The UN Special Rapporteur on torture, Juan Mendez, said he was “deeply disappointed” after Bahrain postponed next month’s visit, citing delays in “ongoing national dialogue”.
The Bahraini authorities also cancelled a visit by Juan Mendez in February 2012, claiming they were “still undergoing major reforms”.
“This latest cancellation shows that Bahrain is clearly not serious about implementing human rights reforms. The authorities have used the buzzword of ‘reform’ as a smoke screen, when in reality they are not reforming,” said Hassiba Hadj Sahraoui Amnesty International’s Middle East and North Africa Deputy Director.
“There are no reforms in Bahrain, but rather human rights abuses continuing unabated.”
The postponement comes amid continued clashes between protesters and security forces, which increased in the run-up to last weekend’s controversial Formula One Grand Prix.
“This is the second time my visit has been postponed at very short notice. The authorities seem to view my visit as an obstacle rather than a positive factor to the reform process,” said Mendez.
The independent torture expert had previously urged Bahrain to honour commitments it made to the UN’s Universal Periodic Review process in September 2012.
These included releasing people jailed for exercising their right to freedom of expression, and investigating allegations of torture and other ill-treatment of those detained after anti-government protests.
Amnesty International continues to call for true justice and accountability in Bahrain.

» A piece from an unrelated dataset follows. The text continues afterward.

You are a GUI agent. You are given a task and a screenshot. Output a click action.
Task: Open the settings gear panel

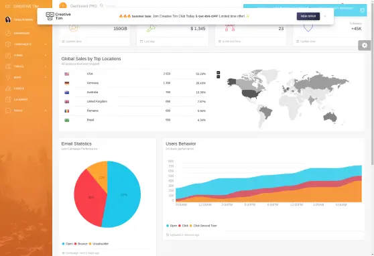(x=365, y=46)
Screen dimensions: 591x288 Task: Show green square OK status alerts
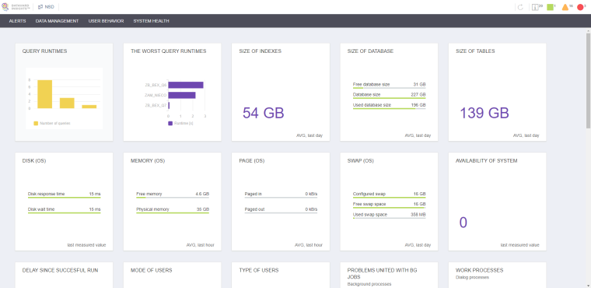pos(550,7)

“The Bahraini government must immediately release all prisoners of conscience and conduct independent, effective and transparent investigations into allegations of torture,” said Hassiba Hadj Sahraoui.
“It must also bring to justice anyone at any level of the chain of command who committed or gave the orders to commit abuses; and refrain from further use of unnecessary or excessive force against protesters.
“Bahrain’s allies have been far too keen to rely on the facade of reform and to go on with business as usual. The cancellation of the visit means there is no pretending anymore.”
At the last session of the UN Human Rights Council, 43 states criticized ongoing human rights violations in Bahrain.